## TASK DIRECTIONS
What must be returned is the number of lines in the records holding the word "computer", with no other text.

Stored data entries:
....................
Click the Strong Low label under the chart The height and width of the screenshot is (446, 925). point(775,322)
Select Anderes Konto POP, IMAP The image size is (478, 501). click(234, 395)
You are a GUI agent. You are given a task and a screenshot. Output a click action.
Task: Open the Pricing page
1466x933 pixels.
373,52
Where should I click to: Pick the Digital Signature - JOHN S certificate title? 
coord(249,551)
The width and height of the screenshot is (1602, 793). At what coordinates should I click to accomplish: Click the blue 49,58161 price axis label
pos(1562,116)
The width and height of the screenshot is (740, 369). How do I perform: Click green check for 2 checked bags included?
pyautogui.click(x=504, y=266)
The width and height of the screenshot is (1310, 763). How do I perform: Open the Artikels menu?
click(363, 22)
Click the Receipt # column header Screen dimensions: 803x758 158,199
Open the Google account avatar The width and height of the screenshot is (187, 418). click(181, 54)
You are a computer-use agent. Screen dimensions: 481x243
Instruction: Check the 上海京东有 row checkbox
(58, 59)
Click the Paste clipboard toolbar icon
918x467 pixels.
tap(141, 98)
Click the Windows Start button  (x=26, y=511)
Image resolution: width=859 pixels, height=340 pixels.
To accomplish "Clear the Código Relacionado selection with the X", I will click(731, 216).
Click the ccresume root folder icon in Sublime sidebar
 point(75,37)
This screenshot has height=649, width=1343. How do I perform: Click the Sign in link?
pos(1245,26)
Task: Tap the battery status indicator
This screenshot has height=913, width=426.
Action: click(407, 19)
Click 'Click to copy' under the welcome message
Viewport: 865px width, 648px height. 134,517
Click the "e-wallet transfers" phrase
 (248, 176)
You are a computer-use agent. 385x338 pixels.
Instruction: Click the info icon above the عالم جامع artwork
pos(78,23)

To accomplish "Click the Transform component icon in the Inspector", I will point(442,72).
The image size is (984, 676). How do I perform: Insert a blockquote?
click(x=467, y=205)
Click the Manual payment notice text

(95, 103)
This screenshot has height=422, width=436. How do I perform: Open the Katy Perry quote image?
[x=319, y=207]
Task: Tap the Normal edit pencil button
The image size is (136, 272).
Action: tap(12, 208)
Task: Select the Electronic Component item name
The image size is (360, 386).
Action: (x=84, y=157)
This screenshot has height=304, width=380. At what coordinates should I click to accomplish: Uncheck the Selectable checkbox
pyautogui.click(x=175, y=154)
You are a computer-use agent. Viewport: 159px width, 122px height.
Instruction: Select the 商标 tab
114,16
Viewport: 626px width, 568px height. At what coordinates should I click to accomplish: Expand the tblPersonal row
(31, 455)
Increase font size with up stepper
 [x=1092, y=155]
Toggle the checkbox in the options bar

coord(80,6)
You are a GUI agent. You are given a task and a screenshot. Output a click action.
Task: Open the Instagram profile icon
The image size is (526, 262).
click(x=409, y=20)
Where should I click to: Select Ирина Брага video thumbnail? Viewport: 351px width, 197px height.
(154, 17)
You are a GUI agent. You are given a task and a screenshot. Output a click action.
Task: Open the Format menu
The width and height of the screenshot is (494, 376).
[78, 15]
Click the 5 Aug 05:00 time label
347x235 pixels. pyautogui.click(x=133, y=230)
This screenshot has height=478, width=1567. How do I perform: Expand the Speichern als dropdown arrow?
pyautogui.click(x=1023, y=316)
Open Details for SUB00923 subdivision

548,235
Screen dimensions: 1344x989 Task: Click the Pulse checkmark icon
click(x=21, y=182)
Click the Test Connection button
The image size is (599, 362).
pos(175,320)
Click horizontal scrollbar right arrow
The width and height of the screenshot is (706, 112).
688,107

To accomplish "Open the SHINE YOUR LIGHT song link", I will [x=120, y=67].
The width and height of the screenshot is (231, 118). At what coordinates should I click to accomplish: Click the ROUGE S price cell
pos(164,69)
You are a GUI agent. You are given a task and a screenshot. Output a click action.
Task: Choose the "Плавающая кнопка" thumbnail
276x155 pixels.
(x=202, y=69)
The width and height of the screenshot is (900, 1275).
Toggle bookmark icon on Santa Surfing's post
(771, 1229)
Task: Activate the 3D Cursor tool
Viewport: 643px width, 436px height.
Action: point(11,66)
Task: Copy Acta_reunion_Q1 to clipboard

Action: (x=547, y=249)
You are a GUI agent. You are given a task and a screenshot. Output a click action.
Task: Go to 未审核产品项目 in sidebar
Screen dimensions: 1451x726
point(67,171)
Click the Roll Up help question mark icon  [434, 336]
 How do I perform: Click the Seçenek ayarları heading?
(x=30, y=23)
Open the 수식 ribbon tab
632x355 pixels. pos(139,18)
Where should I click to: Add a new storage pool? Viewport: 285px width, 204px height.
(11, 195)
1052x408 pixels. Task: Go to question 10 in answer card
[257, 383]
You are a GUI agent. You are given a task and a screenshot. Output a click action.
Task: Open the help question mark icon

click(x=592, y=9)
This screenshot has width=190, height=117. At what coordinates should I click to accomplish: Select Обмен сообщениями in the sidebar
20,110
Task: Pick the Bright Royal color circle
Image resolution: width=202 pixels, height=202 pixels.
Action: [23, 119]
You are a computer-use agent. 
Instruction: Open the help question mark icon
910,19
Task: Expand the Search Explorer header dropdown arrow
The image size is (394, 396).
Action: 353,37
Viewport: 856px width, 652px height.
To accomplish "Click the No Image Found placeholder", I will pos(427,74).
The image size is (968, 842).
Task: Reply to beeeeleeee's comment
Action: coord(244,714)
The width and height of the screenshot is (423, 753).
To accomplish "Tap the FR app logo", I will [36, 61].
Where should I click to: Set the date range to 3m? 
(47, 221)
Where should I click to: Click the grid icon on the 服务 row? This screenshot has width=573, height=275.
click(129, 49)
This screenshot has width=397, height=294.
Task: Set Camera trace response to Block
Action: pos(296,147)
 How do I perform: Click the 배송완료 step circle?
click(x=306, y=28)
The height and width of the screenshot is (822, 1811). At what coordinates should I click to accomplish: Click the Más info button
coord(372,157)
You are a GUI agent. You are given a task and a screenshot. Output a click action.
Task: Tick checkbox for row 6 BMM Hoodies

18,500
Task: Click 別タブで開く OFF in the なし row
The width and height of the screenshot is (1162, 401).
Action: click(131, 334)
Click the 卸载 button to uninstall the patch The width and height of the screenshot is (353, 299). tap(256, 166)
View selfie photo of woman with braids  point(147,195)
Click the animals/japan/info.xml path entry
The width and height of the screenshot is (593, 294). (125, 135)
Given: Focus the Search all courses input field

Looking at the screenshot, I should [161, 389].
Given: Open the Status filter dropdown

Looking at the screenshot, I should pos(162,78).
....................
## EXERCISE OUTPUT
4